23 possible reasons why London's Crossrail has just been renamed the Elizabeth Line

Queen Elizabeth II, arrayed in Crossrail purple. Image: WPA Pool/Getty.

Because  Queen Elizabeth II is the longest reigning queen regnant (one who reigns in her own right, rather than one who is just married to a king) in human history.

Because on 9 September 2015, she surpassed her great great grandmother Queen Victoria to become the longest-reigning monarch in British history.

Because Queen Victoria already has her own line.

Because Queen Elizabeth doesn't have a line named after her.
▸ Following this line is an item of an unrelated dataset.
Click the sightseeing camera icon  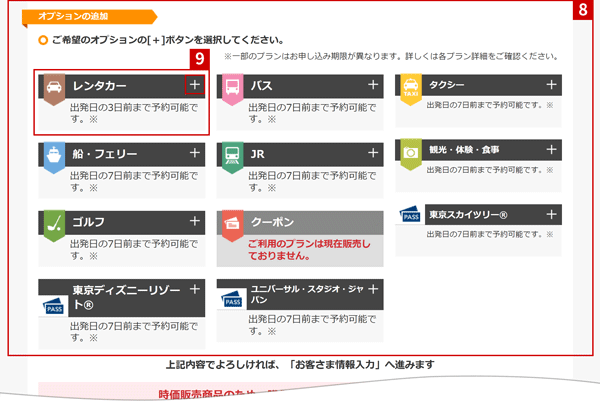tap(409, 150)
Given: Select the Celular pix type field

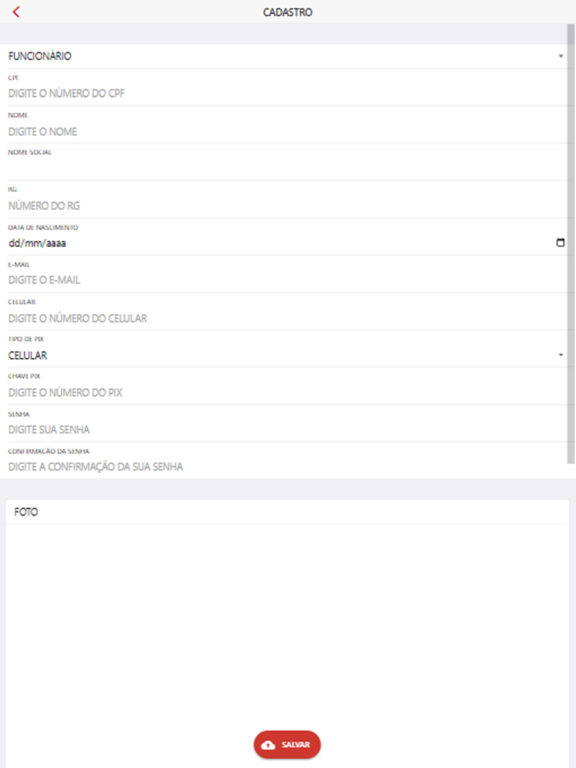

Except for the Jubilee line which is named after her 1977 silver jubilee, even though that line didn't open until 1979, and nobody celebrates their 27th anniversary.

Because Crossrail will serve Stratford, where the Queen Elizabeth II Olympic Park is.

 

 

Because Queen Elizabeth doesn't already have enough things named after her.

Because Crossrail will be purple on the map and purple is a bit royal.

Because the new line goes through Slough which is basically the same place as Windsor, and the Queen's surname is Windsor.

Because the Queen has a castle in Windsor, too.


Because the line will serve the Royal Docks.

Because the new line will serve Romford, and everyone knows that Liquid & Envy is the Queen's favourite nightspot.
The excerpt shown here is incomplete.